Our eldest, Jed, got born first out of all of us.

Our youngest, Trig – he got born four years later.

And me, Maggie, I was in-between. The middler, worse luck.

MONDAY 1 SEPTEMBER

CHAPTER 1

I took my summer diary out of my drawer. Nearly all the sheets of paper matched. On the very last page I’d drawn a picture of a red admiral. It had black wings and bright red stripes, just like the ones we’d seen up at the butterfly fields.

I straightened the yellow wool bow that held it all together and ran my hands over the front to flatten it down. I wouldn’t win Best Diary – an eldest always wins that – but maybe I could get runner-up.

I carried it downstairs.

“You ready, Mags?” Trig had the front door open and was leaning right out of it, both hands gripping the door frame. His diary was on the doormat, tied up with garden string. “We should’ve left already. Shouldn’t we, Dad? We should’ve left.”

“Oh, Maggie.” Dad shook his head at my legs. “We really need to do something about that uniform. It’s even shorter than it was before the holidays.”

He yanked at the bottom of my dress. It shrugged back up again.

“Jed! Jed! Jed!” Trig was turning red with all his shouting.

“Just a minute!” Jed’s voice echoed down the stairs.

Mum came out of the kitchen, booted up for a day in the fields. “Leave without him,” she said. “It’s his own fault if he’s late.”

“C’mon, Maggie.” Trig picked up his diary but I wasn’t going anywhere till Jed was with us.

Eventually he appeared, shirt hanging out and jam on his chin.

“Did you remember your summer diary?” said Trig.

“S’in here.” Jed turned round and patted his back pocket. His messy, folded pages flapped out of the top.

Dad went to wipe the jam off Jed’s face, but he ducked under his arm and we all ran through the door into the warm September air.

Trig was hopeless at running. He held his diary right out in front of him all the way to school. Me and Jed had to stop at every corner for him to catch up.

“Good morning, Mrs Zimmerman;

Good morning, Mr Temple;

Good morning, Miss Conteh;

Good morning, Mr Webster;

Good morning, EVERYONE.”

The school hall smelled like the beginning of term. Wood oil and scouring powder.

“Smells weird. Doesn’t it, Maggie? Doesn’t it, Jed? Smells weird.” Trig fidgeted and scrunched up his nose.

“Shhh,” I said.

Lindi Chowdhry was in front of us, all cross-legged and straight-backed and long-haired. Her dress had a new frill sewn round the hem. Jed scooted forwards so he was sitting closer to her.
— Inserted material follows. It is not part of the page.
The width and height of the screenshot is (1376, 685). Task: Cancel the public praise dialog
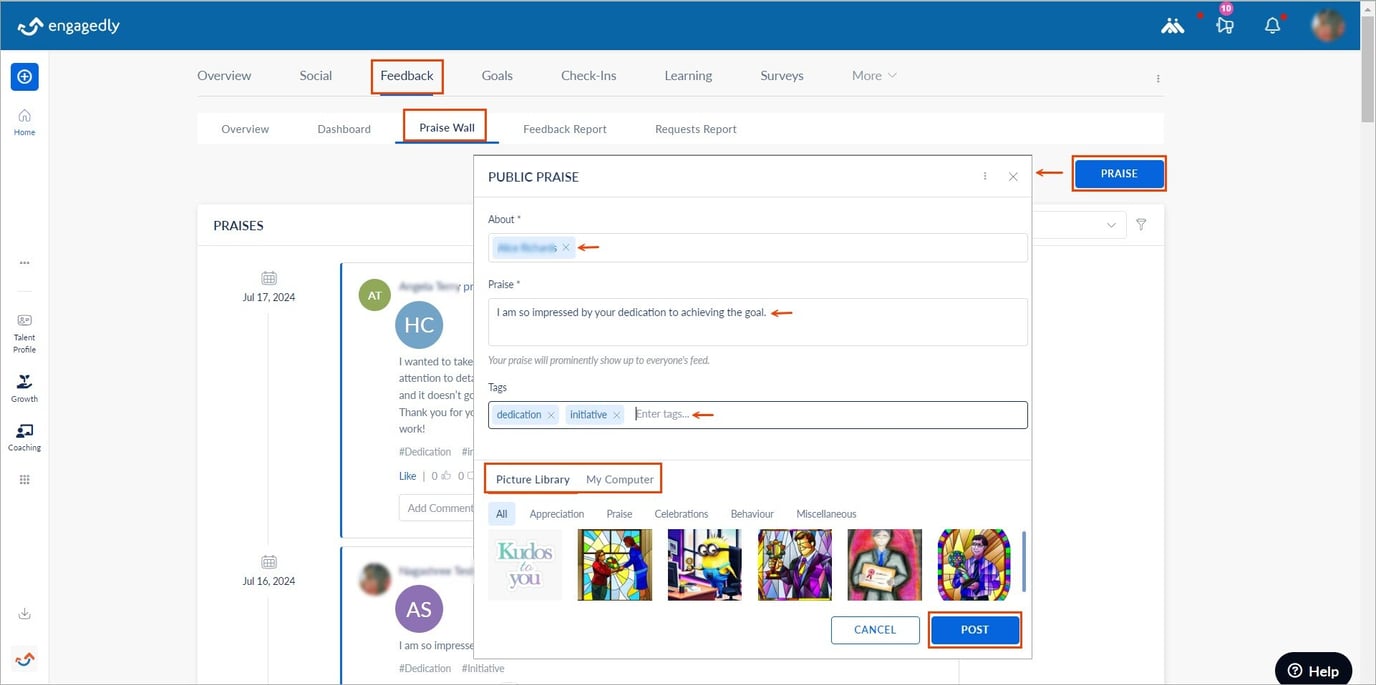point(875,630)
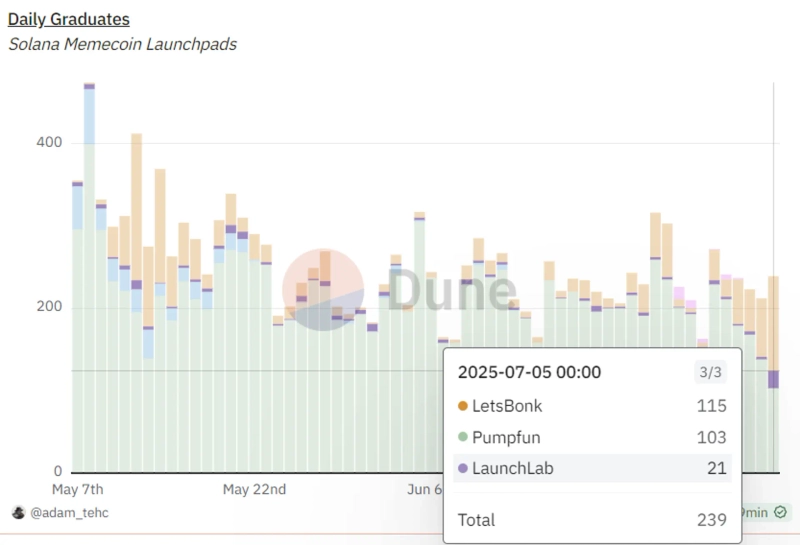Click the tallest bar in the chart

point(89,280)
Mrs Zimmerman clasped her hands together in front of her waist. “Mr Webster has kindly spent part of his summer sanding and oiling our hall floor. Aren’t we lucky?”

I spread out my fingers and pressed my palms on to the smooth wood. Must’ve taken him ages.

“Heads down, please, for the morning chant.”

“Our eldests are heroes.

Our eldests are special.

Our eldests are brave.

Shame upon any who holds back an eldest

And shame upon their kin.

Most of all,

Shame upon the wanderers.

Let peace settle over the Quiet War,

Truly and forever.”

Mrs Zimmerman lifted her head, tilted it to one side, and smiled. “Welcome back to Fennis Wick School, everyone. I hope you enjoyed your break.”

We bit at our nails and gazed up at the empty walls while she said all the things that head teachers have to say at the beginning of term.

“As well as sanding the floorboards, Mr Webster has also dug over the toilets for us. Please be sure to use the new ones and leave the old ones to compost. He’s left everything very clearly signposted.”

We clapped for Mr Webster.

“Miss Conteh has returned to us after having her baby – a little boy, called Michael. An eldest. We’re hoping his dad might pop in with him one lunchtime.”

We clapped for Miss Conteh.

“Two of our pupils, Sally Owens and Deb Merino – both eldests, of course – turned fourteen over the summer and have gone to camp.”

We clapped for Sally Owens.

We clapped for Deb Merino.

“And two more of our eldests are heading off for camp this very Saturday – Jed Cruise and Lindi Chowdhry.”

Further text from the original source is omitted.